# [Data extracted from a collection]
────────

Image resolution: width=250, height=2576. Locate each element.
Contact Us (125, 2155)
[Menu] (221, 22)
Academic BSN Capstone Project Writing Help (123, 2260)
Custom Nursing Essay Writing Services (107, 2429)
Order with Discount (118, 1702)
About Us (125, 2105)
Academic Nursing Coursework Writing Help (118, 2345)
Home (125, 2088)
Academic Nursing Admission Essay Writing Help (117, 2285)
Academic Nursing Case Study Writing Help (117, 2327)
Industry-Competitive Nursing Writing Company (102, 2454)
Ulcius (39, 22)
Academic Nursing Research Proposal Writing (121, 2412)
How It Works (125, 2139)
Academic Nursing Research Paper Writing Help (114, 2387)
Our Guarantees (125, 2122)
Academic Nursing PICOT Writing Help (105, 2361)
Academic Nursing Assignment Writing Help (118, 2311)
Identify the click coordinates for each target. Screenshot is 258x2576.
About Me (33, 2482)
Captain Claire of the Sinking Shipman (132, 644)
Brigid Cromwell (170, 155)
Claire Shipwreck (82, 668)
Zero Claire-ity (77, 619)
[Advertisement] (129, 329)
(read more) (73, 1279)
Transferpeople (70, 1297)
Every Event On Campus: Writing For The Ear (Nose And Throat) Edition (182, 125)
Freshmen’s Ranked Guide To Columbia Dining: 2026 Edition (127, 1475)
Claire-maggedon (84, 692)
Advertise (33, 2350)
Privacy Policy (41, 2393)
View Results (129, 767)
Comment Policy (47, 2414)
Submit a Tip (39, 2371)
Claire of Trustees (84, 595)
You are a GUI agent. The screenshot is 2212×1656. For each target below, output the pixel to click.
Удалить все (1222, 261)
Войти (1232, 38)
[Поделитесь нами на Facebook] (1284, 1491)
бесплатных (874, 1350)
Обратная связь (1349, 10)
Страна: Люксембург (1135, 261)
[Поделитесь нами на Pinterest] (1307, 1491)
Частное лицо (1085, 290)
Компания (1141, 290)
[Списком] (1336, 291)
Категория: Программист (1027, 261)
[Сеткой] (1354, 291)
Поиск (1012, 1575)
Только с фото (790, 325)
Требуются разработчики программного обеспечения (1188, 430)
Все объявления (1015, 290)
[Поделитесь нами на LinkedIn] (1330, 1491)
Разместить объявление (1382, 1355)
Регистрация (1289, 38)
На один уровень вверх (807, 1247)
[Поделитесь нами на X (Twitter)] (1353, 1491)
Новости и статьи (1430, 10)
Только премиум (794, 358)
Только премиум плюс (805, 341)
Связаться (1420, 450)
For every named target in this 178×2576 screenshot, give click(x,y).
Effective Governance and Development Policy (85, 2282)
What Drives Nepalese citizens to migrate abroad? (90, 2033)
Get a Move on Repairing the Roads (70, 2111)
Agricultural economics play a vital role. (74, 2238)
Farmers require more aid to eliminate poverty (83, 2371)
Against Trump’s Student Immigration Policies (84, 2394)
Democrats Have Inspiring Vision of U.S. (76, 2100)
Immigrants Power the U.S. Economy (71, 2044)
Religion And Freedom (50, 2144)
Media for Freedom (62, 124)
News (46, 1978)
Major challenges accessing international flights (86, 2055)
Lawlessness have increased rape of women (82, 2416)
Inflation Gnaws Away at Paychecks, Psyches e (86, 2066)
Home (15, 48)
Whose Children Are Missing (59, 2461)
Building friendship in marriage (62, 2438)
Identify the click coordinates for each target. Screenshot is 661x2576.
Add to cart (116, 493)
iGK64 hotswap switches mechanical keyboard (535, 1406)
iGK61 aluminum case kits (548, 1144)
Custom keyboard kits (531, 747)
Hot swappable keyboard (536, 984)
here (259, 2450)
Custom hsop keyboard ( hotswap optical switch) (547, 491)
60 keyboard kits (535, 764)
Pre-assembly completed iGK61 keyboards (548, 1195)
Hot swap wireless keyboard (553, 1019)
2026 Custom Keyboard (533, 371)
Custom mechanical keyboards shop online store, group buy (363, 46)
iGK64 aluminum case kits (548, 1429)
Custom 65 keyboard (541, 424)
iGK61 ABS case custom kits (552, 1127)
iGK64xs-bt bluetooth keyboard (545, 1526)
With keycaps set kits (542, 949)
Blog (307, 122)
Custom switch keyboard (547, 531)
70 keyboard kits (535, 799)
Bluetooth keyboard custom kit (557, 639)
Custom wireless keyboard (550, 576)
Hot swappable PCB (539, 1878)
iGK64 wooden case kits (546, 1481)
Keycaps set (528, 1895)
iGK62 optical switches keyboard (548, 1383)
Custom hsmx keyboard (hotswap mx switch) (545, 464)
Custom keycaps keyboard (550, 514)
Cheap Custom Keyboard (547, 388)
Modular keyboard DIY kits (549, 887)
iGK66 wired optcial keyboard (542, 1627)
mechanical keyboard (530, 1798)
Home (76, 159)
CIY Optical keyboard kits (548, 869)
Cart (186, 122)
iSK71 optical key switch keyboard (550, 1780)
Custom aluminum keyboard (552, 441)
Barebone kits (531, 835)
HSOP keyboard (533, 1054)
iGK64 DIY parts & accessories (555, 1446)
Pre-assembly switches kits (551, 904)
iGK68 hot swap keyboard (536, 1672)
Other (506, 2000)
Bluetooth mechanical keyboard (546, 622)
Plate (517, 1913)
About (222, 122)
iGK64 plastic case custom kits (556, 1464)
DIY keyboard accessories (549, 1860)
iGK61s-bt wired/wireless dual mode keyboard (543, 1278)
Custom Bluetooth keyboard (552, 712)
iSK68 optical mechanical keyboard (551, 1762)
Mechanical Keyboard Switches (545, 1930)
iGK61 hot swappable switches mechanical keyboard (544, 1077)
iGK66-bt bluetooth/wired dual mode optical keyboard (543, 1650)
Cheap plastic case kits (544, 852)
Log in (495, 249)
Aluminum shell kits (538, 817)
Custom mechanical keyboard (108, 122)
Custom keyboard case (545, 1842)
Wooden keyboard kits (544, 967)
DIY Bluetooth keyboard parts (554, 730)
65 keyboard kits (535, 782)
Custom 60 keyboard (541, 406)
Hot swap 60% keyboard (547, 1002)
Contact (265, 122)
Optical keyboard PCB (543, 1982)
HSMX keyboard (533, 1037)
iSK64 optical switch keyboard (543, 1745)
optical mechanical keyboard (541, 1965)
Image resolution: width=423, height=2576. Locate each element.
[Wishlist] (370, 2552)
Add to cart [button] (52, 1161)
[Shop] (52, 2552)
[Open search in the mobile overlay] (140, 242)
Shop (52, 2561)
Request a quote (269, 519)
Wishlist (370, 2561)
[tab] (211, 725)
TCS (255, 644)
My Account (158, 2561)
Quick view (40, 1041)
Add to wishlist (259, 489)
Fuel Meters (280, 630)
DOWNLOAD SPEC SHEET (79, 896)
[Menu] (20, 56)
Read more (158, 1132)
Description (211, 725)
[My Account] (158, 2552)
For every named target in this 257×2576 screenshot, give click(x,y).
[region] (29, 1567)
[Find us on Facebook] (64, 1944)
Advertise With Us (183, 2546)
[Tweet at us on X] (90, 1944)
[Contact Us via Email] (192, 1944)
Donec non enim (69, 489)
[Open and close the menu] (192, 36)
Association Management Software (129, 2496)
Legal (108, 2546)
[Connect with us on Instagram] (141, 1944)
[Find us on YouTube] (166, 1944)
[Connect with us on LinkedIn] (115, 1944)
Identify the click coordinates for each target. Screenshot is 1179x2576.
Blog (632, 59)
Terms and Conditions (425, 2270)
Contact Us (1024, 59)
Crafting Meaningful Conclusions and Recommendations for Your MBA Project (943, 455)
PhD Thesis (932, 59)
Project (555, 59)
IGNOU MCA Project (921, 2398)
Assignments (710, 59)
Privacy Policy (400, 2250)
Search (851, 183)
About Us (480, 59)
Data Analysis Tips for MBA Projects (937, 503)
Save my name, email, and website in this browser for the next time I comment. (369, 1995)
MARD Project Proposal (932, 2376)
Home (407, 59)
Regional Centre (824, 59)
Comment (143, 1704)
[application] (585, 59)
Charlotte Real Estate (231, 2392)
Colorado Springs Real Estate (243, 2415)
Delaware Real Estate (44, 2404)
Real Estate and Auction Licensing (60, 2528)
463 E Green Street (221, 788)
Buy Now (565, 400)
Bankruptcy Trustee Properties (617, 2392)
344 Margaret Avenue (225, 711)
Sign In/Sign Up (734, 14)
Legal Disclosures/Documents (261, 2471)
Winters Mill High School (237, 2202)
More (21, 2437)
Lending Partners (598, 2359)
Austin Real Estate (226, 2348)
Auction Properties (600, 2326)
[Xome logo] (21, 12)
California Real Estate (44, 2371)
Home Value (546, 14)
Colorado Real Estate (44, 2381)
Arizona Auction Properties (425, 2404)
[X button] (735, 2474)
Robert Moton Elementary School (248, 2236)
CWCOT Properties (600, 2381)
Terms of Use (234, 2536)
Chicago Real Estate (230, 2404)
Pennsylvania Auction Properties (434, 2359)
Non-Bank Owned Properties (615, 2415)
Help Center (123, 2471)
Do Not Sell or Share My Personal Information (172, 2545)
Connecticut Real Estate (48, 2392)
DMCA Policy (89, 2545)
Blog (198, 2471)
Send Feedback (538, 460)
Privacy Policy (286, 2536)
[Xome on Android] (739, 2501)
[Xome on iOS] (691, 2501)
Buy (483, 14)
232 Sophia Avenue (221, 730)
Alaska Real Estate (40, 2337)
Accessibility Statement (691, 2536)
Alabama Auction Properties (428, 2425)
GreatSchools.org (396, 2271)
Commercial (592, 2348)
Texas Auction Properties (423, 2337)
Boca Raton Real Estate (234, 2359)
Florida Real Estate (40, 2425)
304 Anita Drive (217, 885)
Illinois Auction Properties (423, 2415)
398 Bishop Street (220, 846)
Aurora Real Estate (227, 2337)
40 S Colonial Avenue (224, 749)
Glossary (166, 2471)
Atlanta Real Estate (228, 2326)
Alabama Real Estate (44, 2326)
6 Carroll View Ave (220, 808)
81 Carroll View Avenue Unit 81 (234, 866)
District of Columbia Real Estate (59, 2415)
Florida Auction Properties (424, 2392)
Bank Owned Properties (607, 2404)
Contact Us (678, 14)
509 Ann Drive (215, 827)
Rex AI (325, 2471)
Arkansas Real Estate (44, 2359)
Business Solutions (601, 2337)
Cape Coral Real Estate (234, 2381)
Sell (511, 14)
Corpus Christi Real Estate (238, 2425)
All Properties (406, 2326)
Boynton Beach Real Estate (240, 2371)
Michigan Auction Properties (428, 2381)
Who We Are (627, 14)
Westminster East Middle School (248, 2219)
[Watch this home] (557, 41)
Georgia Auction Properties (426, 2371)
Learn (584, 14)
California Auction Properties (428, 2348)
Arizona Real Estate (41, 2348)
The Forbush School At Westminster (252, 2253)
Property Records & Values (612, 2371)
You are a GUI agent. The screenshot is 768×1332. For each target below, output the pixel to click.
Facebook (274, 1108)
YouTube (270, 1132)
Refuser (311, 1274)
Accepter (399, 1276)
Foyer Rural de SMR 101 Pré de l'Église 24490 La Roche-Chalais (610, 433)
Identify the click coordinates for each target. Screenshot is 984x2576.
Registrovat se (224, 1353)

────────

# [Work required]
Your answer should be the lines above that contain the word "Locate", copied out.

# [Result of this exercise]
Image resolution: width=250, height=2576. Locate each element.
Image resolution: width=423, height=2576. Locate each element.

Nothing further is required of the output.